Just as a side note Itshardtosay, some therapists work at such a distance from their clients, they end up providing no containment for the client to settle into. I think this behavior is rooted in the therapist's own stuff, and not in any theory they subscribe to. (I think it's impossible to prevent who we are from coming into our work with clients.)
So, what's optimal Itshardtosay is having a therapist who can set boundaries while still staying in connection with you - so that you can experience your "stuff" and know that someone is there for you - that's how change and healing happen.

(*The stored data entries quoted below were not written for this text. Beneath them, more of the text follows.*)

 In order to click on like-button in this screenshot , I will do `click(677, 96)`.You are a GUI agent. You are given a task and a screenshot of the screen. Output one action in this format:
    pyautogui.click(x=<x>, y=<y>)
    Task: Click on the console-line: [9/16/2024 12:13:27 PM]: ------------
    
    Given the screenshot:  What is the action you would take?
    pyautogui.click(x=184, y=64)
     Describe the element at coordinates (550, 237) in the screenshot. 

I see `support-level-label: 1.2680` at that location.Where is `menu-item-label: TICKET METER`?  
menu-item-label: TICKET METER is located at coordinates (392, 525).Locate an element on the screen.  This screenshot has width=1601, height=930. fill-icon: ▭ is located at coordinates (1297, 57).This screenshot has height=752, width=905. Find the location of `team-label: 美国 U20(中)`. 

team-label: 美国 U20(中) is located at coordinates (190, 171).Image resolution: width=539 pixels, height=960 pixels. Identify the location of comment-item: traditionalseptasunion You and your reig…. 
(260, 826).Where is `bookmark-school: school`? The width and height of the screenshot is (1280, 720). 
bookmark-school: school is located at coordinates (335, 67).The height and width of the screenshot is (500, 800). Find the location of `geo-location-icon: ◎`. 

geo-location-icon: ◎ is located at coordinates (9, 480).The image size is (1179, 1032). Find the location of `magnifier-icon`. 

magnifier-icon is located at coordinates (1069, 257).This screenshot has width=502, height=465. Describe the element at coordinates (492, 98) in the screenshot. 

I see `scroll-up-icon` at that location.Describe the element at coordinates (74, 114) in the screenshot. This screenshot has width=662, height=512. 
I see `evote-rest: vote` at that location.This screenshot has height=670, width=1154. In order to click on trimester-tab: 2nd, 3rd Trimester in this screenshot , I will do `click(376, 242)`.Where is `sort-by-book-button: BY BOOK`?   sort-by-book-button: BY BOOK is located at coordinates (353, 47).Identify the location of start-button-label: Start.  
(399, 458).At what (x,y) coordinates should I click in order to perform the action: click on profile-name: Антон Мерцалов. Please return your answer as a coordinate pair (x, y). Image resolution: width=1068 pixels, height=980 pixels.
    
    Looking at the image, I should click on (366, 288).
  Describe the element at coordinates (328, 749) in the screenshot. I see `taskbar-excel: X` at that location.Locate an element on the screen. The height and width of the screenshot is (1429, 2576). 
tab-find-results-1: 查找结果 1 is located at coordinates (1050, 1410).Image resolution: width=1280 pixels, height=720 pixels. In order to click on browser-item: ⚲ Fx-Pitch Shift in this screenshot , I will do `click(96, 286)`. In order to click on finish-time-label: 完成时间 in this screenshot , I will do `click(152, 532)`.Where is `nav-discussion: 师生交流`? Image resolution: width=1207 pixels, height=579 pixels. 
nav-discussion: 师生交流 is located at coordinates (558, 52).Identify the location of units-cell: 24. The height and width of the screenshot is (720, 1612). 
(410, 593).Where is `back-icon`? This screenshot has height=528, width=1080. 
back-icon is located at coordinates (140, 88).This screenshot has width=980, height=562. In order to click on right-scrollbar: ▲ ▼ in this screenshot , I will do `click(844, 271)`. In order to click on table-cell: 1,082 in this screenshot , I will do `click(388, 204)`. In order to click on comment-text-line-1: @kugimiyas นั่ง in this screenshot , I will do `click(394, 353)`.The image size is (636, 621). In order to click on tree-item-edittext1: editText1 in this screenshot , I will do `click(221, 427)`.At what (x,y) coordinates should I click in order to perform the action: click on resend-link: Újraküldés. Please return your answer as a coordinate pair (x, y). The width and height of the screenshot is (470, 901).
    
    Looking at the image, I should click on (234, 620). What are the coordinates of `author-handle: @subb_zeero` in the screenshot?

There is certainly more that can be said on the subject. I hope that clarifies it to some extent.
Thanks for your question,
Hi, today, I brought my mother and sister in for one of my therapy sessions today. They wanted to discuss the fact that I don't take care of myself.(physically, meds). Somewhere along the lines, my therapist started talking about her own problems, in a sense comparing herself to me. Is this appropriate for a therapist to compare herself to her patient? Thanks for your response.
Hi Jessica, there's two issues here. Is it your stuff or the therapist's stuff? We're trying to trouble-shoot the possible dynamics but without all the information we can only hypothesize. So please take what we say with this in mind.
What's interesting to consider is the notion that having your mother and sister present in your session was in a very real sense, a situation of being compared. We assume that they were comparing themselves to you and felt that your self-care was lacking.
So let's consider your perception of your therapist's response. It too was a "felt" comparison. However, was it one of a dismissal? A minimizing? Or, an offer of support?
Just so you know, it can be helpful to a client when a therapist discloses something of herself in a session. It may help the client feel that they are not alone. It can also normalize their experience. For instance, I have often offered disclosures on my own healing to my clients at specific times so they can feel hopeful about their own recoveries.
Moreover, when a client has brought family members to their session, I've noticed that he or she can sometimes feel "ganged" up on. I'm wondering if your therapist was feeling some of this. For example, she may have been trying--perhaps unconsciously--to "level the playing field" by communicating to your mother and sister that indeed your concerns are understandable given her own personal experience.
The issue you've raised is so important for the therapeutic process. We recognize that therapists' disclosures can be ill-timed and/or they can be "too much information" for what's being worked on in the session. It certainly sounds that for you your therapist's disclosure was at minimum, confusing.
In some cases, a therapist can inadvertently allow the weight of their own issues to be felt by the client. This is clearly a challenge to the boundaries of the therapeutic relationship.
And yet, all is not lost. It is in these moments of rupture that the greatest healing takes place. For misattunements, once rectified, provide the means for a closer connection with another.
The take home message is that all of this is "grist for the mill", therapeutically speaking. In other words, how you experienced this interaction is important for you and your therapist to talk about. The only way to know truly where the therapist was coming from and/or to undo the feelings that got triggered in the therapy session is for the two of you to address them.
Jessica, we hope that you will consider our musings and bring them into your therapy for further exploration.